## ACTION ITEM:
The entries below contain a line with "For every named" and a line with "804-486-2500 (721, 1495)". Quote exactly those two lines and all lines between them.

** Opening MATERIALS PROVIDED block **

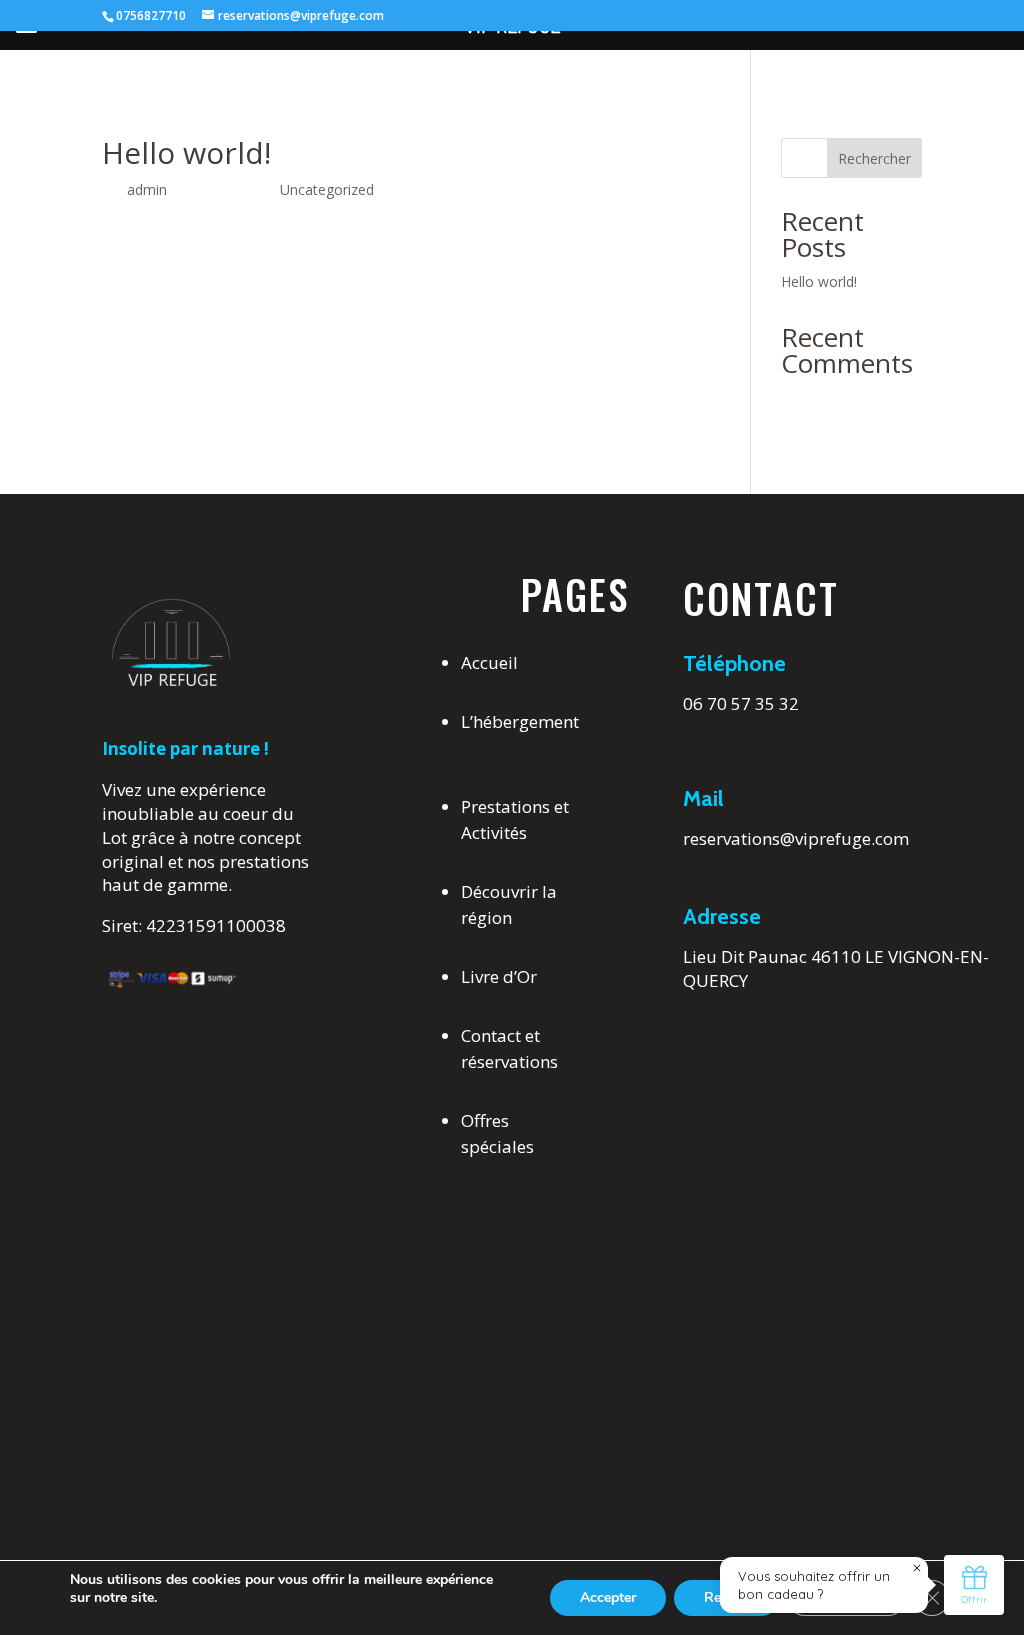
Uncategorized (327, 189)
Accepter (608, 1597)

** Closing MATERIALS PROVIDED block **
** Opening MATERIALS PROVIDED block **

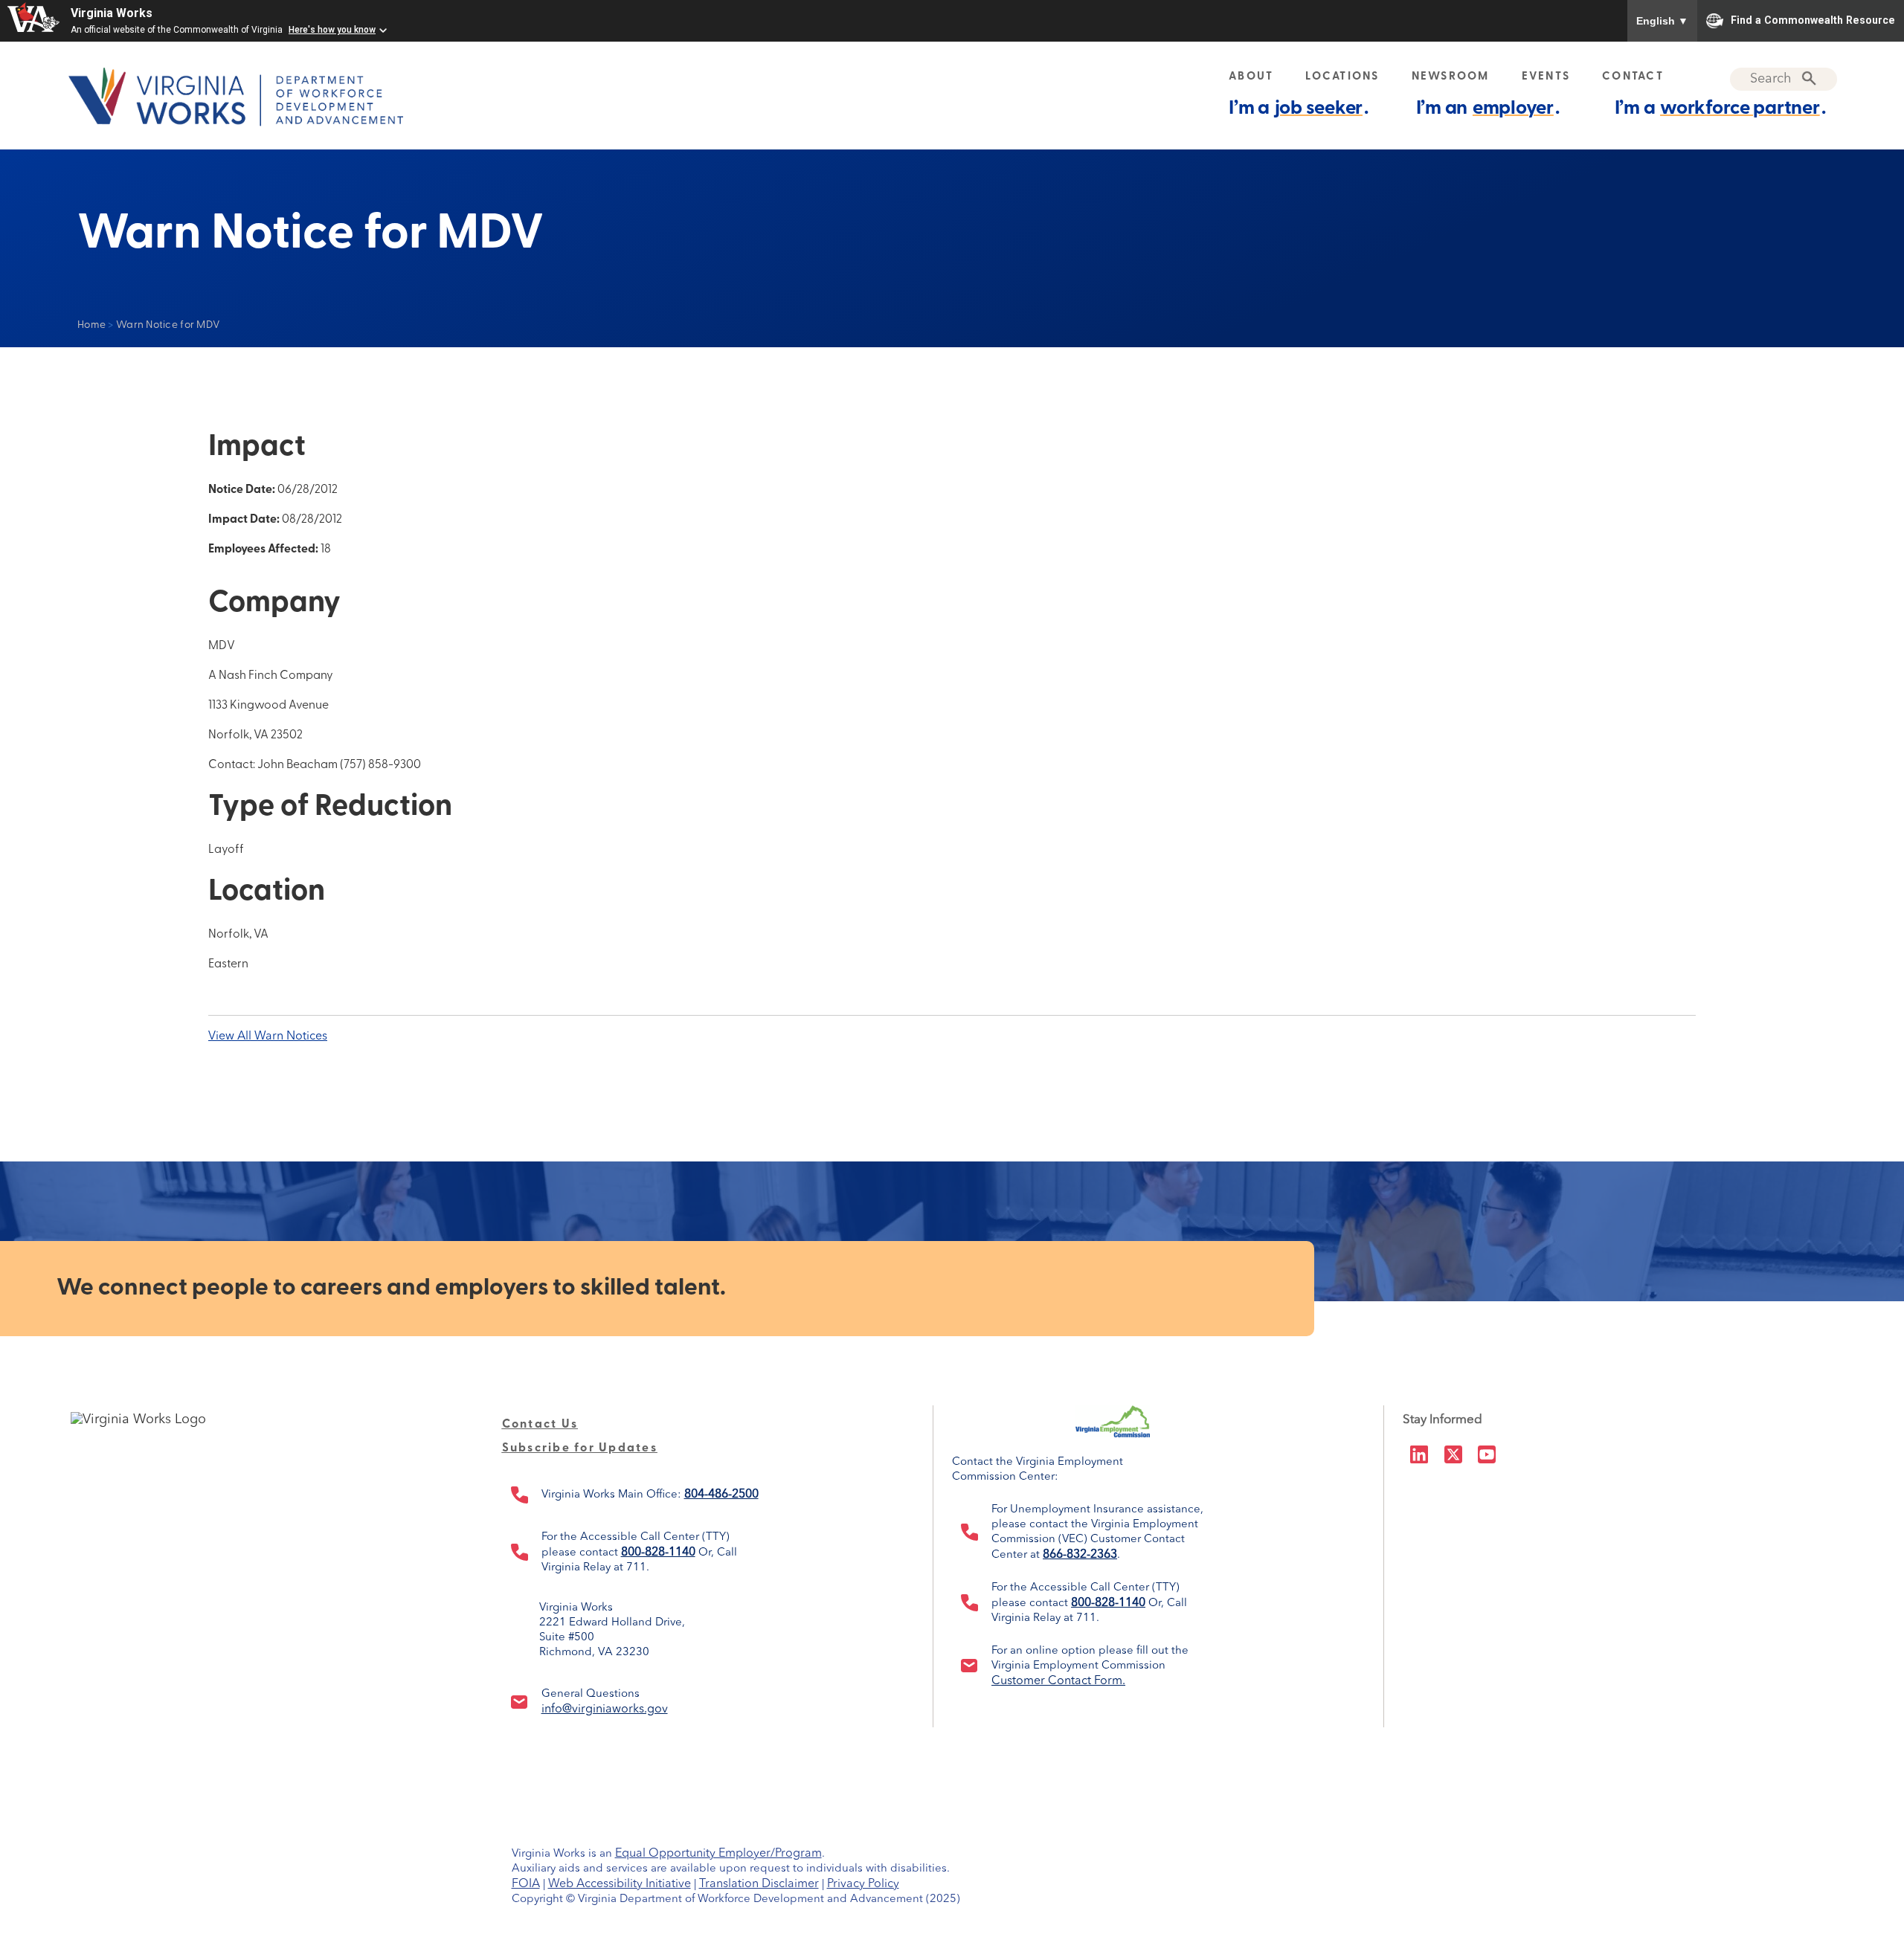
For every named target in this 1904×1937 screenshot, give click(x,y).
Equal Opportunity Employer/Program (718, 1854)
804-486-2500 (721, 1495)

** Closing MATERIALS PROVIDED block **

## WORKED SOLUTION:
For every named target in this 1904×1937 screenshot, give click(x,y).
Equal Opportunity Employer/Program (718, 1854)
804-486-2500 (721, 1495)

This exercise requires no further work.